Exercises —
**A)** In the course passage below, what is the process of separating clients into groups based on the services they have received called?
**B)** List every type of service that the course passage below names as something many organizations offer.
**C)** Write the next part of the course passage below, picking up right after its final sentence.

Online continuing education provider for mental health professionals by real professionals with real clinical experience.

2020 – 06 – Translating It All

So how do we translate all we have learned in this course into actually making a difference in your organization? So now you’ve done your research, you’ve learned a lot about your clients, and you have some ideas – but where do you go from here ?

Here are a few ideas. First, it’s important to include feedback from each stage of the experience map. Second, make sure to document both the positive things and the opportunities for improvements. Sometimes upper management can be fearful that the results will all be everything that they are doing wrong. But like we talked about at the beginning, this is also a great motivator to remember WHY we do what we do – the positive stories and the ways that we have made a difference are very helpful to share. So both those positives and the opportunities are important.

Another challenge is deciding where to put your time and resources. Perhaps you discover that potential clients are being turned off during the scheduling process because appointment wait times are too long, but at the same time patients who have completed treatment are not being connected with resources for long-term success and need more help after treatment is complete. Both of these are important problems, but you might not have the resources to manage both at the same time. To start with, you can work with your team to develop long-term goals that will require more resources versus short-term quick hits that can be implemented quickly and without as much effort. Next, assign timelines and responsibilities for getting each of these things done. One tool to help your team prioritize is to determine what improvements will have the most impact, versus how much effort they will take.

 

 

One thing not mentioned until this point is the importance of separating your clients into groups based on the services that they have received (a process known as segmentation). Many organizations offer different services such as outpatient, inpatient, in-home, crisis response, etc. All of these experiences are going to be different and unique for clients so it will be important to focus on the different groups of clients with different needs.

Record excerpts —

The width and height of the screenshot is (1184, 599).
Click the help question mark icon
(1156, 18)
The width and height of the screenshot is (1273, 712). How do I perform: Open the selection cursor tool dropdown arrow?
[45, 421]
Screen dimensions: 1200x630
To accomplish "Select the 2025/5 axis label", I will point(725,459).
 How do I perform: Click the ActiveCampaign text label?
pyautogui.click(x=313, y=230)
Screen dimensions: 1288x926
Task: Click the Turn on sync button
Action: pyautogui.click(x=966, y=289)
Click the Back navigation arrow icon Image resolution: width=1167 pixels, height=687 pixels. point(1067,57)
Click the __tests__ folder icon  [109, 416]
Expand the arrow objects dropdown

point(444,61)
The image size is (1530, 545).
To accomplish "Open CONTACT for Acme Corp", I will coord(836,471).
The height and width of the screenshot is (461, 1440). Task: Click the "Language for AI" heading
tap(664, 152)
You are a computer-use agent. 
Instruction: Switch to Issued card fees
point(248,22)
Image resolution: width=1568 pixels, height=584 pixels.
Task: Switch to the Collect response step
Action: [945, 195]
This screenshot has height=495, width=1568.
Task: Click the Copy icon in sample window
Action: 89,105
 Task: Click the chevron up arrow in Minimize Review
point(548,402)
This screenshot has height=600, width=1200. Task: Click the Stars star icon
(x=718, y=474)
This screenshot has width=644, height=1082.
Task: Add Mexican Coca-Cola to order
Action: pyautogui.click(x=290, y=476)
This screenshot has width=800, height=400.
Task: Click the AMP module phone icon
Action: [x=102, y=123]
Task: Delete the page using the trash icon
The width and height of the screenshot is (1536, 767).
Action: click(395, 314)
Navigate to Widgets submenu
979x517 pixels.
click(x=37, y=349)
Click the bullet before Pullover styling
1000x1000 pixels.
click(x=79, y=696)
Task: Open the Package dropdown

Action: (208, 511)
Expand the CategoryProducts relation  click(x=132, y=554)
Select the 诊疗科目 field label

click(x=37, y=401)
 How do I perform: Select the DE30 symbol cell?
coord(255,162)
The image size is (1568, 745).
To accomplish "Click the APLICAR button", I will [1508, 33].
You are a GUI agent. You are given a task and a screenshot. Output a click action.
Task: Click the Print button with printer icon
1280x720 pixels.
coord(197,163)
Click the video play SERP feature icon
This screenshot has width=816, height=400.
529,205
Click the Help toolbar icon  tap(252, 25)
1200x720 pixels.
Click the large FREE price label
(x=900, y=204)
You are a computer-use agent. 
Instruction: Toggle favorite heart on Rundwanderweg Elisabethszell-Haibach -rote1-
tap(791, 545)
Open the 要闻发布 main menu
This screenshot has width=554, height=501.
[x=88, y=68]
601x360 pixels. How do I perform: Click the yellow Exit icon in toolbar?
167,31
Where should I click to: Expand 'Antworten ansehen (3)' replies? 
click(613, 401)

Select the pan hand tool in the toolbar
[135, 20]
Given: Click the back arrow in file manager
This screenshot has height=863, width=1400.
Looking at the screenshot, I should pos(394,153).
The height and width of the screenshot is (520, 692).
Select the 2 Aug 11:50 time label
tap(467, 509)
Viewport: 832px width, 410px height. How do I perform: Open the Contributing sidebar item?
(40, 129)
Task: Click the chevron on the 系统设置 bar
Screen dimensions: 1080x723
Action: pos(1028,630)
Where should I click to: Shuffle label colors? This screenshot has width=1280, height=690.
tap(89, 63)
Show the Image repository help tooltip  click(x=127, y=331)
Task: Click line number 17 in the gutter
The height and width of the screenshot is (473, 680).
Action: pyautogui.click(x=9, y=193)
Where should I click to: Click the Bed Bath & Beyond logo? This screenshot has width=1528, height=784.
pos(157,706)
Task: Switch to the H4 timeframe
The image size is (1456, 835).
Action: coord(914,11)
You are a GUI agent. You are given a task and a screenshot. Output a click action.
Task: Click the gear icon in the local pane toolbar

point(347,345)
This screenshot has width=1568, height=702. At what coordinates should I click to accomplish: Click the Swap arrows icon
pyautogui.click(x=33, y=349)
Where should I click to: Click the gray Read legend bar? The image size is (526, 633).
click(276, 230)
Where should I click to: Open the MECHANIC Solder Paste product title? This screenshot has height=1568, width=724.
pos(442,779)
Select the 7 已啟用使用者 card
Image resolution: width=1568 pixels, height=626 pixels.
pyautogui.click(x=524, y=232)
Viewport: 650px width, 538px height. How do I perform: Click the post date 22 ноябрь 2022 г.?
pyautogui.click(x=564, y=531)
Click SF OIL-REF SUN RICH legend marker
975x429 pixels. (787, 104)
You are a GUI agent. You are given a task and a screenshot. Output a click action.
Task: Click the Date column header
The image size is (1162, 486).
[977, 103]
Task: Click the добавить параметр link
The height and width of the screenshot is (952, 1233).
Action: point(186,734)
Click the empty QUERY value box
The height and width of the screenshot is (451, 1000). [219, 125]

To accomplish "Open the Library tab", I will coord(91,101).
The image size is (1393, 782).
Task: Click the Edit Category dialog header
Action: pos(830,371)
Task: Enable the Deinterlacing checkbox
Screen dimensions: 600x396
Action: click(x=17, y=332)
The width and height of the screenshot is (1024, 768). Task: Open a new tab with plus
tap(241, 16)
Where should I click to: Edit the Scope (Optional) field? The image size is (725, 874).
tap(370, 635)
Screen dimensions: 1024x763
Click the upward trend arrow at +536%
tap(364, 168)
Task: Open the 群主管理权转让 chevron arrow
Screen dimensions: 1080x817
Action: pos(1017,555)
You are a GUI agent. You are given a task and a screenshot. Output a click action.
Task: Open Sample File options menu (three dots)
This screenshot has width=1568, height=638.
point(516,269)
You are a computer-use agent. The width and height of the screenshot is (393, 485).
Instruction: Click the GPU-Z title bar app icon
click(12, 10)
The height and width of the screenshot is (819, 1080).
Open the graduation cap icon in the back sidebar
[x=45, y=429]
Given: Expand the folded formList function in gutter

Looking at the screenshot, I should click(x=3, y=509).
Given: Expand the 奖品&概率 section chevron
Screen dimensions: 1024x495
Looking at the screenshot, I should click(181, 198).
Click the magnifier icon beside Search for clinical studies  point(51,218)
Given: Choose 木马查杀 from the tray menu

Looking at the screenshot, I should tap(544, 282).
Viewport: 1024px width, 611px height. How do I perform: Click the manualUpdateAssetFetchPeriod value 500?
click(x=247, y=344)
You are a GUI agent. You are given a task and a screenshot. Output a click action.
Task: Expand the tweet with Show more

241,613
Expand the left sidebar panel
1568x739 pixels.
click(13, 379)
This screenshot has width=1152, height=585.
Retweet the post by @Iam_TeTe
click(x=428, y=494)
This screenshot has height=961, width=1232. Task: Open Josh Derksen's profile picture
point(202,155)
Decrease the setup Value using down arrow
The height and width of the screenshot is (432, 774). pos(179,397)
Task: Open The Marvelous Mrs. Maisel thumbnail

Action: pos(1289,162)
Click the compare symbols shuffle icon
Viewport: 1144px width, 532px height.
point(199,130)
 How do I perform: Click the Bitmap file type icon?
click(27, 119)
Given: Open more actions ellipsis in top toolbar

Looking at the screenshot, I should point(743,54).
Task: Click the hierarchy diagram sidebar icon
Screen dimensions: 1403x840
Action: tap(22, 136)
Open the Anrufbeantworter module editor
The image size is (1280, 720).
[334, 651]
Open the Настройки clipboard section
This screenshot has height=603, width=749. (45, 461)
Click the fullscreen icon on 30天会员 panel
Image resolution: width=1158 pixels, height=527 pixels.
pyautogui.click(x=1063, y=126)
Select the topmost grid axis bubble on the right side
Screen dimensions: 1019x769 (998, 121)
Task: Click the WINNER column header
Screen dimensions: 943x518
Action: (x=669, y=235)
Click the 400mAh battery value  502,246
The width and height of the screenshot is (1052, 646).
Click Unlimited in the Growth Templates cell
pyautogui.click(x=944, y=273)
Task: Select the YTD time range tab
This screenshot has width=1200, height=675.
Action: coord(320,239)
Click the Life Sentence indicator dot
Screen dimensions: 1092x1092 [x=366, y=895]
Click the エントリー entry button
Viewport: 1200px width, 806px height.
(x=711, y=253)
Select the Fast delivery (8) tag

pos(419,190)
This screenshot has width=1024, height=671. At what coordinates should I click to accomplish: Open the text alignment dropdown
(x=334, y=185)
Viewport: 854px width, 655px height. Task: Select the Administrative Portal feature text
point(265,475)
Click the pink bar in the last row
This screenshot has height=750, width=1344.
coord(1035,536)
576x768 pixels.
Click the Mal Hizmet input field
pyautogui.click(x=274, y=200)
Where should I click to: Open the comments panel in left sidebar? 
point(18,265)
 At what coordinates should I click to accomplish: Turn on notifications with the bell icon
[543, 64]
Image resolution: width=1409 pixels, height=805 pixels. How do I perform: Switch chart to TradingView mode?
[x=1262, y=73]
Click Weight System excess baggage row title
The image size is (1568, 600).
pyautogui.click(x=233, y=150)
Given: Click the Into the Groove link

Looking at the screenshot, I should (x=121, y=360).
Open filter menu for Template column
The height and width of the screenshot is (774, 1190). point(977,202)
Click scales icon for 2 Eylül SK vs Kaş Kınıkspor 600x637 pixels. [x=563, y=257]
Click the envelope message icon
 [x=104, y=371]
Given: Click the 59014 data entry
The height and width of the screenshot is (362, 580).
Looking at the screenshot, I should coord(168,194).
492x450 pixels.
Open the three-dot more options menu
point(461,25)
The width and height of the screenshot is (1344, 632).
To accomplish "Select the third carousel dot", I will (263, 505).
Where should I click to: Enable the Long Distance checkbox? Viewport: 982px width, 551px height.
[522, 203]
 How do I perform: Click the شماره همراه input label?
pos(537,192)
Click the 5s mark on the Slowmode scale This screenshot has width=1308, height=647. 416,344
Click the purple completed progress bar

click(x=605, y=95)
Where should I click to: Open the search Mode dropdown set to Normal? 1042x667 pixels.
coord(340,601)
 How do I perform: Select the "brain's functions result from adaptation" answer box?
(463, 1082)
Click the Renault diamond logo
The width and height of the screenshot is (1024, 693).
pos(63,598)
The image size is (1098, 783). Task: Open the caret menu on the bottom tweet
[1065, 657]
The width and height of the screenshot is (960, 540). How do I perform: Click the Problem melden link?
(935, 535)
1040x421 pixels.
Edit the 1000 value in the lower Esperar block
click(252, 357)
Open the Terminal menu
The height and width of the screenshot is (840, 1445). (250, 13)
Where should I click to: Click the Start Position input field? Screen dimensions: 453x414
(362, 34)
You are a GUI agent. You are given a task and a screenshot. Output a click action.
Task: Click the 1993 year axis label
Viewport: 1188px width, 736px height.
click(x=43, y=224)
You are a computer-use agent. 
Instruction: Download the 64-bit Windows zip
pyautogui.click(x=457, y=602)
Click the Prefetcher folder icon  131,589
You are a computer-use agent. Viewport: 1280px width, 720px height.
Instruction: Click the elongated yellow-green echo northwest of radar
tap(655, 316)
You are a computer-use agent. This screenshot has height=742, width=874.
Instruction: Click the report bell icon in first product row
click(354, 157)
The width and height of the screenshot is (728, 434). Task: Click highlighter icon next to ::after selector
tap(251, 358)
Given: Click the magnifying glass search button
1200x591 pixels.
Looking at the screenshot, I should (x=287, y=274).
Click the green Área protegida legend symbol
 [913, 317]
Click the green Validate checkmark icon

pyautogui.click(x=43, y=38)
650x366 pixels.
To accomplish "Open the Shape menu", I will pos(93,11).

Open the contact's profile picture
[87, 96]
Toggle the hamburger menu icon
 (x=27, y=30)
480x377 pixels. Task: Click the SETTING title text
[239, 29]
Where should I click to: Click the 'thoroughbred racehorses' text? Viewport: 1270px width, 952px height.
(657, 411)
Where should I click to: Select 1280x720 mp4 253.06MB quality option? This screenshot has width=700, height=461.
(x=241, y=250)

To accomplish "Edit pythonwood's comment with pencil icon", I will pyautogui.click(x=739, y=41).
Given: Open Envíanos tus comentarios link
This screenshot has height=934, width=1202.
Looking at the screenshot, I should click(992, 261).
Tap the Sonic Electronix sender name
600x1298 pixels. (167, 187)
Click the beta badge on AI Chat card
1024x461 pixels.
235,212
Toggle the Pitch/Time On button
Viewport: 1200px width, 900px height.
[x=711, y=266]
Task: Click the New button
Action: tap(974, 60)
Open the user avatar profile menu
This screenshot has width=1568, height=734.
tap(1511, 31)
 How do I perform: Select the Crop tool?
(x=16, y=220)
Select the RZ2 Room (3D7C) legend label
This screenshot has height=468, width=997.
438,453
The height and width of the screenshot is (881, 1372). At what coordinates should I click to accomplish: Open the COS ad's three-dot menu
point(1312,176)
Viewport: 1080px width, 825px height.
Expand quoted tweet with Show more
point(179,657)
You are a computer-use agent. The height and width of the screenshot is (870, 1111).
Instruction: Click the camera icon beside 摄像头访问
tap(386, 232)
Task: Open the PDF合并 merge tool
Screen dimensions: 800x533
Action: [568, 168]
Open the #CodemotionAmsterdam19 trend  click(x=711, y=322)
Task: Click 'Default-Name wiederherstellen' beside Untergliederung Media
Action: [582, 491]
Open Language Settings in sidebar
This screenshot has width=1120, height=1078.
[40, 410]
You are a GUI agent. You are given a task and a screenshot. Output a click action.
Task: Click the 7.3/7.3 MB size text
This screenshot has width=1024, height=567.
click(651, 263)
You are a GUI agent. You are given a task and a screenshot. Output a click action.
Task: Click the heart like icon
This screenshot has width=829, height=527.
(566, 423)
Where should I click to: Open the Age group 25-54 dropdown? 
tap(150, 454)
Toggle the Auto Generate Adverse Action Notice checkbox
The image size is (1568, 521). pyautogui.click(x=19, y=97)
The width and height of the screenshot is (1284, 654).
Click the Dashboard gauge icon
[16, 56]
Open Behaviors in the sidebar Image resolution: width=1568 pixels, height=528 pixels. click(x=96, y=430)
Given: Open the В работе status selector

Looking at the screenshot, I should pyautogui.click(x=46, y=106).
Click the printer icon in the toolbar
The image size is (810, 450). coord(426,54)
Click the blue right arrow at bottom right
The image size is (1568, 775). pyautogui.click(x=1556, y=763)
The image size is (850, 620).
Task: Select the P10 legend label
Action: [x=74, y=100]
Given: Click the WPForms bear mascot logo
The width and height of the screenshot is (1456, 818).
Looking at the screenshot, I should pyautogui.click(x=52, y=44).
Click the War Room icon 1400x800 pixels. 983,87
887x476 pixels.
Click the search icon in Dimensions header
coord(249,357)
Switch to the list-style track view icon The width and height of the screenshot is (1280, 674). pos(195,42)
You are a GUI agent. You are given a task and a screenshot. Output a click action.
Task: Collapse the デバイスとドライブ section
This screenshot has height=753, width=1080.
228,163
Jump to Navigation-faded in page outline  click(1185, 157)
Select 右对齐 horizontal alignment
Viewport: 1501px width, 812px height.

Answer list —
**A)** It is called segmentation.

**B)** Outpatient, inpatient, in-home, crisis response

**C)**
Another example of how to debrief with the team on what you learned – some questions to ask – such as what’s the single most important thing you took away as a needed action and next step.

And lastly is how to make it stick. We all know that initiatives can fizzle out and people forget about them – similar to a New Year’s resolution that you forget about by the end of January. However, every clinic is differently in how they become motivated to keep things moving. Find what works for your organization and stick to it. 

But trauma informed care is something that is always changing and always important. After you finish, you might want to fill out your experience maps with the highs and lows of each stage, and print them out to keep around your office. These can serve as reminders during meetings and decision-making. Continual monitoring and updating everyone with results is also important. If you are in leadership, you have the ability to keep this highly visible and to build in accountability for providing a positive client experience. If you are not in leadership, you can continue to share client stories, feedback, and advocate to your team things that need to be changes or considered to be sure the voice of the client is included.